The Hot Air Generator is an AI-driven, interactive media installation
that exposes the tendency of generative AI models to hallucinate
believable, yet non-factual data when prompted with information they
have not been explicitly trained on. After recording the sound of a
steaming water kettle, sequentially chained up AI models (speech audio
enhancement model → speech-to-text model → large language model) process
the outputs of their predecessors and create a newspaper article from
thin air.
Javascript, MQTT, Processing, Arduino, OpenAI GPT-3.5, The New York
Times API, various machine learning services (accessed via web APIs),
Exhibited at
TRANSFORM 2023
Conference on AI, sustainability, art and design in Trier, Germany.
The chain of machine learning models that receive the output of their
predecessors as inputs.
The speech audio enhancement model listens to the emitted sounds of the
water kettle.
As the audio recording enhancement models has ever only been trained on
human speech, it cannot generate anything else than oral sounds. This
leads to the model to interpret the dynamic noises of the water kettle as
speech and "enhances" them into sounds that cleary resemble a human voice,
yet are entirely incomprehensible and lack any semantic meaning.
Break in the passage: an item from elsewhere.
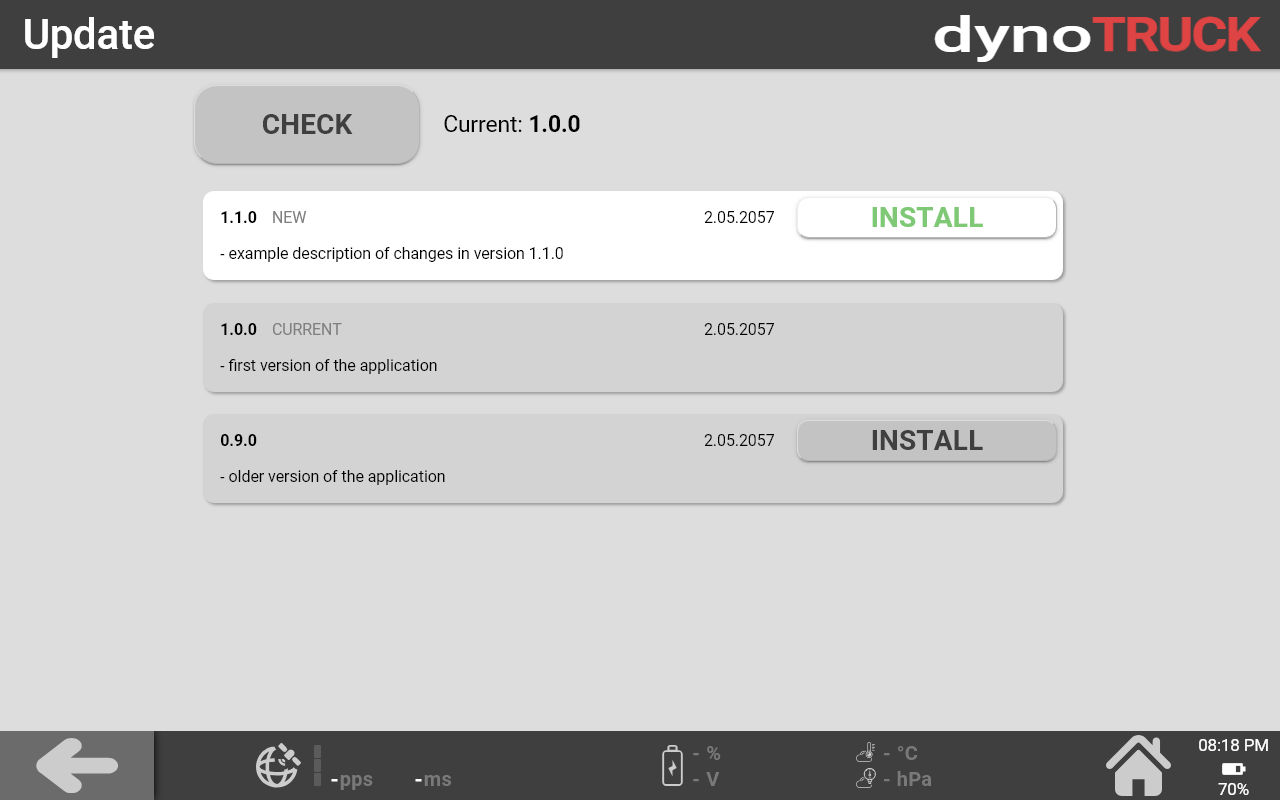Viewport: 1280px width, 800px height.
Task: Click the tablet battery 70% indicator
Action: [x=1233, y=779]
(For public exhibitions, the water kettle is not recorded
live. Instead, the model processes pre-recorded water kettle sounds, so
voices from surrounding visitors are not accidentally included in the
audio data.)
The mumbling ouput sound is then fed into a
speech-to-text model where the same phenomenon occurs. Based on a
statistical analysis of what matches most the speech data it has been
originally trained on, the model wrongly identifies certain parts of the
audio output of the previous model as clear speech and transcribes it into
a non-sensical english sentence.
In a last step, this generated sentence is given to a large language
model. The model is prompted to combine the transcript with a headlinefrom
the title page of the new york times at the given moment in time which is
received via an API and generate a newspaper article from it. The model
then creates a text that is grammatically correct and semantically
plausible, yet entirely fictional and non-factual.